LA SUPUESTA IGUALDAD
El hijo del vecino (*) iba a la escuela. Allí escuchaba de parte de los docentes un mensaje que apuntaba a que no había que valorar a las personas por lo que tienen sino por lo que son. Pero en la teoría no pasaba lo mismo que en la práctica. Luego de pensarlo bastante, el hijo del vecino se fijó en que en la gente –incluso los mismos docentes- ponían más atención en un determinado grupo de personas. Unos parecían ser más importantes que otros: el rico que el pobre; el que iba en auto al colegio, que el que viajaba en colectivo… Con las características físicas o de carácter, sucedía algo similar: por lo general el que más hablaba era más popular que el callado; y el más atlético, alto o de mayor fortaleza física, estaba considerado como “superior” al menos corpulento y no tan deportista. El “lindo” tenía éxito por sobre el “feo”…

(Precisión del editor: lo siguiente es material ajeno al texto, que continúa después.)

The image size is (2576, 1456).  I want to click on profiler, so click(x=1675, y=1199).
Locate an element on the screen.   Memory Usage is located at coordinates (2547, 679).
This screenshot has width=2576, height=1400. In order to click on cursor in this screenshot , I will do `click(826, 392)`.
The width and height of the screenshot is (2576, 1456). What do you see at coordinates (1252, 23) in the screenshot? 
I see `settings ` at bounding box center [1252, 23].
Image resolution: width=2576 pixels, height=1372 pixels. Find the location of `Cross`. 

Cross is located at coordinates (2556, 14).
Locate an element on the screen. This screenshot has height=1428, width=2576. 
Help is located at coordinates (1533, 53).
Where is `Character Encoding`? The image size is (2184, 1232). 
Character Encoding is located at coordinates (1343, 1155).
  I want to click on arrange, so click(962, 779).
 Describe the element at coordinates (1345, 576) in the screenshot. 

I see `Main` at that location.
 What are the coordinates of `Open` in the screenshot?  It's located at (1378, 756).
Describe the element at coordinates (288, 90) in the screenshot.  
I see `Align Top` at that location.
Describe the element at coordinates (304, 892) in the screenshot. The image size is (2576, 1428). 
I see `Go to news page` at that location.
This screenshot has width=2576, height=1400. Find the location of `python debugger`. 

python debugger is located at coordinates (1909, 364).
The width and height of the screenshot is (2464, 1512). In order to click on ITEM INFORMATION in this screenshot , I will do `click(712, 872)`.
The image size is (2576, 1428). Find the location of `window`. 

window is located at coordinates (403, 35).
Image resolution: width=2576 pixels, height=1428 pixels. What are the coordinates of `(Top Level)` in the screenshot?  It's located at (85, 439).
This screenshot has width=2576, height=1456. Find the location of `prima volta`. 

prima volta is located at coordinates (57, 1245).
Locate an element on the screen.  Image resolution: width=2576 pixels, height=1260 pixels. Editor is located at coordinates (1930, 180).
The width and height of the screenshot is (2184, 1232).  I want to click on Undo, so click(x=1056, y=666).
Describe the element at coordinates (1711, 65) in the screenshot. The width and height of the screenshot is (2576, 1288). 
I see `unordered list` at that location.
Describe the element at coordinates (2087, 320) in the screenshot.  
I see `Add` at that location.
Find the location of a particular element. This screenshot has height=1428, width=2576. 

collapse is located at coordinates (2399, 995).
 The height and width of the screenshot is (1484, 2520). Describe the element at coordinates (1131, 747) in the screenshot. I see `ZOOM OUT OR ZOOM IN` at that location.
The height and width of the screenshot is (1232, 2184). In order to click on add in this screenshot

Con el tiempo, comprendió que para la sociedad “no somos todos iguales”, a pesar de que de la boca para afuera muchos digan lo contrario. También entendió que había un valor fundamental, y que no le habían dicho que existía. Ese valor era la fe. El hijo del vecino supo cierto día, que hubiera ganado un tiempo precioso, si hubiera puesto el foco en ella, en vez de preocuparse por tantos asuntos que si bien aparentaban ser tremendamente importantes, solo eran superficiales. Y en lugar de tratar de agradar a las personas intentando mostrar cosas que no tenía, trató de seguir creciendo en la fe, para agradar a Dios, aquel para el que verdaderamente somos todos iguales.
Un sustento bíblico:
¿Qué busco con esto: ganarme la aprobación humana o la de Dios? ¿Piensan que procuro agradar a los demás? Si yo buscara agradar a otros, no sería siervo del Mesías. Gálatas 1:10.
(*) El hijo del vecino podés ser vos o yo. O cualquier hijo de vecino.